でも、それはあくまで後から知ったことで、その時は必死の思いで毎日、課題に取り組みました。睡眠時間も平均3~4時間ぐらいだったと思います。

辛いながらも何とかなったのは、仲間に助けてもらったから。スタンフォードでは、多くの授業で生徒がグループを作り、グループ単位で各授業の課題に取り組みます。グループ内でわからないところを教え合ったり、役割分担したり、時には侃々諤々(かんかんがくがく)議論したりしながら、課題をこなしていきます。

最初の学期は、誰と組むかは学校が決めます。私のグループは、私以外に、米国人が3人、チリ人と韓国人が1人ずつ。また、女性は私と米国人が1人。この米国人の女性には特にいろいろと助けてもらい、今でもメールのやり取りをする仲です。
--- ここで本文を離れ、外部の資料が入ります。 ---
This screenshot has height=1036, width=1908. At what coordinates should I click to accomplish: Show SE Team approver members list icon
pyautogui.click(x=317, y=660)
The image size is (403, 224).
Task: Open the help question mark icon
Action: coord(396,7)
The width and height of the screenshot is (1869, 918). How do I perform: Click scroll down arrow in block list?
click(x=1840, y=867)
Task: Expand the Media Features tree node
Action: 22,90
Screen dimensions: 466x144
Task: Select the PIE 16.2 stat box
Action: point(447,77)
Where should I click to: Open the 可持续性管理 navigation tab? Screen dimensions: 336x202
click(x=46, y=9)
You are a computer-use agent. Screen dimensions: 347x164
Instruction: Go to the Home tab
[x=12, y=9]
6人でいつも誰かの家や図書館に集まり、夜遅くまで議論していました。まさにこれが、競争より協調を重んじるスタンフォードの校風だと実感しました。今思えば、こうした多様な価値観を持った人たちと同じ目標に向かって努力していく経験をしたことで、ダイバーシティーの重要性が肌感覚で理解できるようになったのだと思います。

授業では、物事を大きくとらえるよう、教授から口酸っぱく言われた。

はじめは、職場復帰に備え、金融関係を中心に専門知識を磨きたいと考えていましたが、徐々に考えが変わりました。ここはファイナンス大学院ではない。経営全般について幅広く学ぶ場所だということに気付き、専門にこだわらず、いろいろな分野の授業をとることにしました。